Burd became famous because Safeway’s health costs declined by 12.5% in 2006. However, as was pointed out by a number of commentators, his employee incentive program did not roll out until 2009! Thus, not only were these highly touted savings unrelated to Healthy Measures, the 2006 cost lowering was due to Safeway restructuring its benefits. Adding insult to injury, upon its inception, only 11,000 of the 200,000 employees were eligible to participate, so even a drastic improvement in that cohort would have had small overall consequences.

As you will see, the use of smoke and mirrors to inflate the success of corporate wellness programs is not exactly a rare occurrence. Al Lewis, president of the Disease Management Purchasing Consortium, offers up a few examples:

Marketing materials for US Corporate Wellness proclaim that participants in its wellness program at Denver Children’s Hospital are “230% less likely” to use the hospital’s extended illness benefit. (100%, of course, would have been the maximum.)

Another firm, Interactive Health, refers to a case study in which the (unnamed) client was able to save the equivalent of $54,000 for each of those reduced-risk participants in 2011 alone. But, says Lewis, the average annual corporate medical expenditure is about $6,000 per person. Now, that’s a neat trick.

The State of Nebraska had a program that included cancer screenings. Incredibly, more than 10 percent of those participating were diagnosed with “early-stage” cancers—an absurd number that should have been rejected on its face. In nearly all cases, these were false positives (never mind the emotional drain on the employees), that resulted in untold pointless expense, mostly covered by the State. Yet, this fiasco was reported as a savings of $4.2 million.

There are dozens of similar horror stories. Likewise, there is plenty of scholarly literature shredding typical wellness incentive programs.

Nonetheless, starting January 1, 2014, Obamacare will dramatically expand the ability of companies to penalize employees for lifestyle issues, including being overweight or smoking, in the name of “wellness incentives.” Overweight and obese employees may now face financial penalties of up to 30% of the cost of their health plan, and up to 50% of the cost of their health plan if they smoke.

I recently spoke with David Roddenberry, co-founder of HealthyWage, a company that develops and administers health incentive programs that make weight loss more fun and successful. Simply put, participants can win money by losing weight. Best of all, there is no charge to the employer. HealthyWage is also available to consumers who do not participate through a company.
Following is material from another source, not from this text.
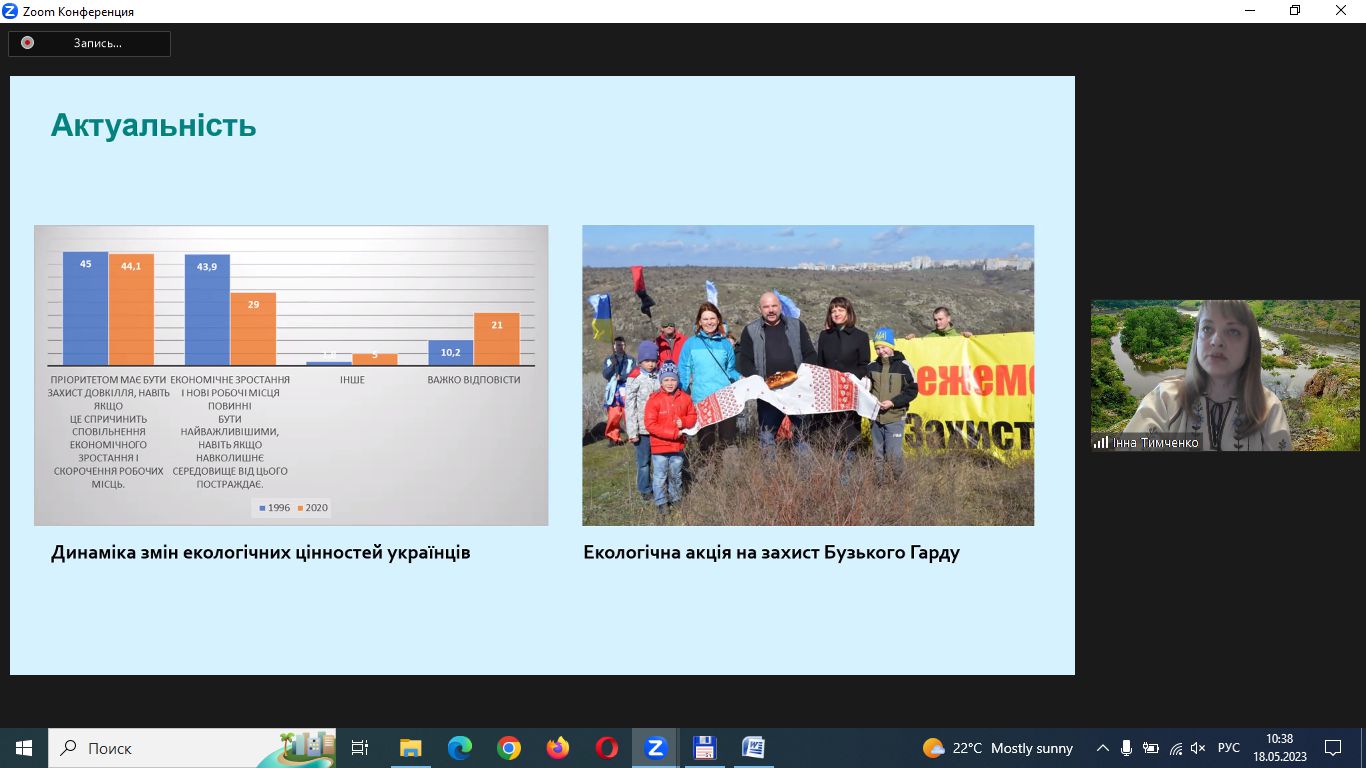
Task: Expand the hidden system tray icons
Action: pyautogui.click(x=1103, y=747)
He told me…

Obamacare incentives are discriminatory and regressive as obesity rates are highest among minorities and lower paid employees. Obesity rates are highest among non-Hispanic blacks (49.5%), compared with Mexican Americans (40.4%), all Hispanics (39.1%) and whites (34.3%).

Alternatively, an effective wellness incentive program is one that’s voluntary and grounded in the best practices literature around behavior change. HealthyWage’s market-proven programs are completely voluntary and provide carefully-structured systems of rewards based on discrete behavior-change goals and time frames. In the company’s fun and engaging challenges, participants put in a nominal amount of their own money, with the amount at their own discretion, and compete either individually or in teams to lose weight and win up to $10,000.

Imagine, encouraging people to take ownership of their own health. What a concept.